▸ **Goal**
Count the lines below that contain the string "width", matching case exactly, and give only the number.

___ Task input

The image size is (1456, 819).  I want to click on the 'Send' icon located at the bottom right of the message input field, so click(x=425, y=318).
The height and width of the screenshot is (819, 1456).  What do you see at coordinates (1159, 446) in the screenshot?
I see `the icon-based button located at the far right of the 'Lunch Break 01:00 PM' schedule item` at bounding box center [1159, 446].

______
___ Task input

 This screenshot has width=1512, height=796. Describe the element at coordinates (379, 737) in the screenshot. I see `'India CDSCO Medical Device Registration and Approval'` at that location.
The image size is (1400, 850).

______
___ Task input

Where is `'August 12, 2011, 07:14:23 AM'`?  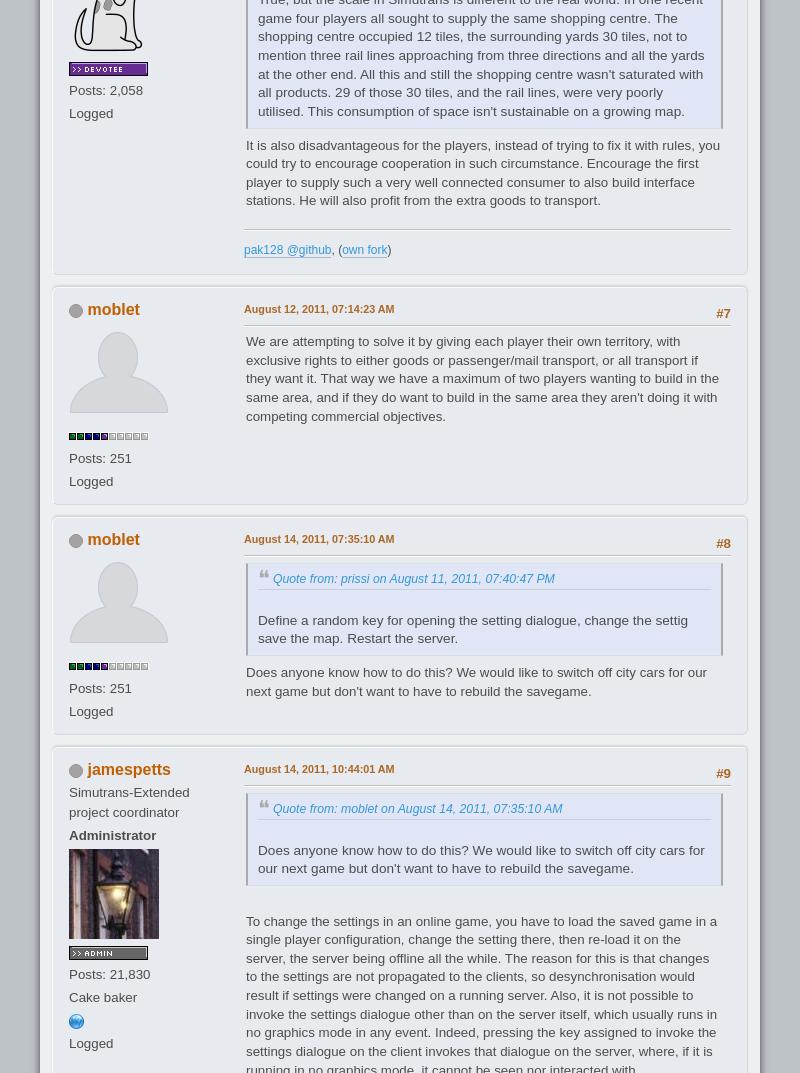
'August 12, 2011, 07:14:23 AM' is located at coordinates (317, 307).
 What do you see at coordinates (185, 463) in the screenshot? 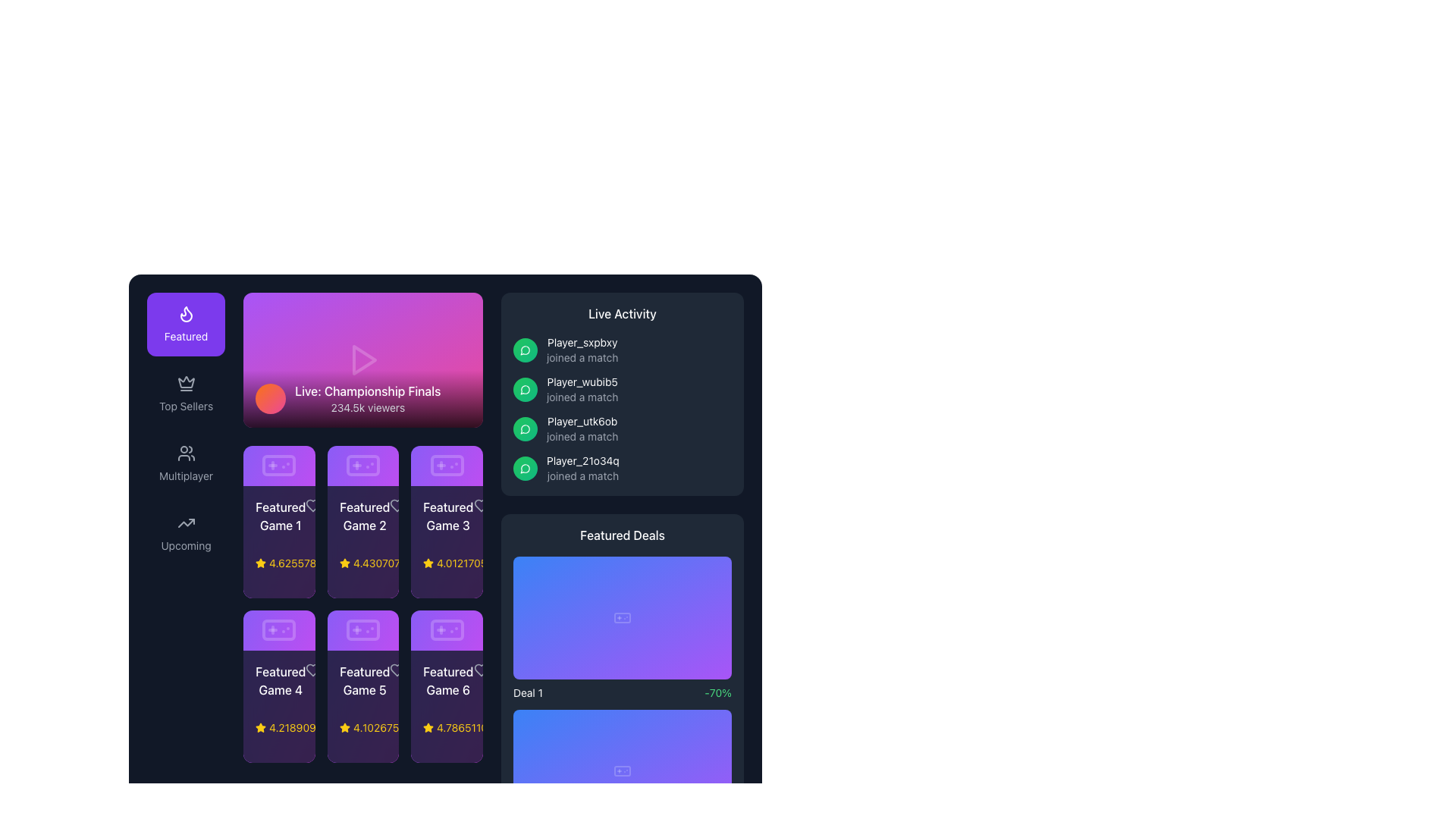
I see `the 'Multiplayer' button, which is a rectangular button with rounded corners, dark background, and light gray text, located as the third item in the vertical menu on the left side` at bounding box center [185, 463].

______

▸ **Task response**
2